Антон утверждал, что убитый мужчина каждую ночь стоит под окном его мансарды и глухим голосом требует назад свою голову. Мы ему не верили. Как же он произносит слова, коли голова в мансарде у Антона?
— А вы не заметили, что нижней челюсти нет? — спросил Антон. — В ней голос и обитает.
И он показал нам следы ног на картофельных грядках под окном.
Мы предположили, что он сам их и оставил.
Антон вздохнул и заявил, что вынужден нести бремя недоверия самых близких людей, а ведь он отягощен великим знанием. Ему не только известно имя убитого. Он знает убийцу. И предводитель кинул на нас взгляд, от которого всех бросило в дрожь.
Мы не всему, что он говорил, верили, но напугать он нас умел.
Тогда мы еще не знали, что однажды ночью в саду на самом деле появится мужчина и будет звать Антона.
Не убитый, пришедший за головой.
Убийца. И подошлет его Кристиан Силач.
* * *
Все началось, когда у Антона стало меньше денег, из-за чего пришлось урезать ежедневную норму сигарет «Вудбайн», тех самых, что придавали его голосу хрипотцу, заставляя парня казаться старше. Антон утверждал, что причина в «хлопушке» (так он называл духовое ружье своего двоюродного брата): в какой-то момент число подстреленных воробьев пошло на убыль. Саму мысль о том, что ему все-таки удалось извести популяцию воробьев, Антон отвергал как несусветную чушь. Единственное объяснение — ружье.
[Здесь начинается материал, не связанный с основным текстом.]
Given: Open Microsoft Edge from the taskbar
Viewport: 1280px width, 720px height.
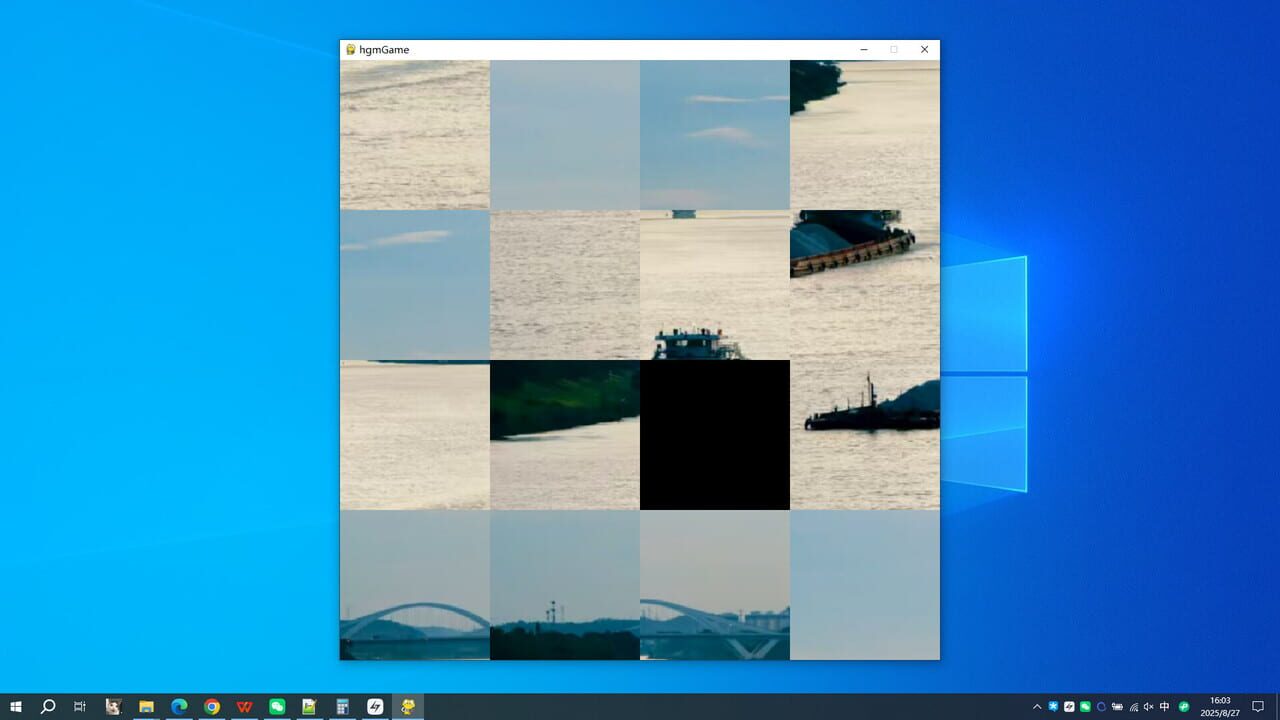Looking at the screenshot, I should (x=179, y=707).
И тогда он решил устроить решающее испытание «хлопушки», подстрелив по-настоящему большую птицу, самую большую в Марстале. Такое решение, по нашему мнению, свидетельствовало о масштабе его личности, но все же заставляло задуматься и даже расстраивало. Эту птицу в городе любили все. У нее даже имя было. Нет, имена, конечно, были и у попугаев — ара, какаду, кореллы, — и у священных майн и канареек, которых в большом количестве привозили в Марсталь моряки. Но попугаи сидели в клетках и выпрашивали сахарок, так что это совсем другое дело. У самого Антона жила полуприрученная сизая чайка Торденскьоль. Но птица, которую он задумал лишить жизни, была свободной и гордой, каждый год она пролетала огромное расстояние, соизмеримое с морским походом. Мы гордились тем, что она свила гнездо именно в нашем городе.
Речь шла об аисте, обитающем на крыше дома Гольдштейна. Мы звали его Фреде.
Странное место выбрал этот аист. Они ведь любят гнездиться высоко, а дом Гольдштейна, стоявший в конце Маркгаде, представлял собой низенький фахверк, выкрашенный в желтый цвет, с красной черепичной крышей, которая, казалось, вот-вот сползет по осевшим стенам. Абрахам Гольдштейн был сапожником, незлобивым мужчиной с белой бородой и запавшими глазами. Взгляд его всегда был устремлен вниз, и для этого имелась причина. Поговаривали, что глаз у него дурной. Если какой шкипер встречал его, собираясь в море, то переносил отправление на другой день. Кое-кто видел, как Гольдштейн, стоя на площади ранним весенним утром, скликает воробьев. Слетевшиеся птицы усыпали его вытянутые руки до самых покатых плеч. И даже на шляпе размещались.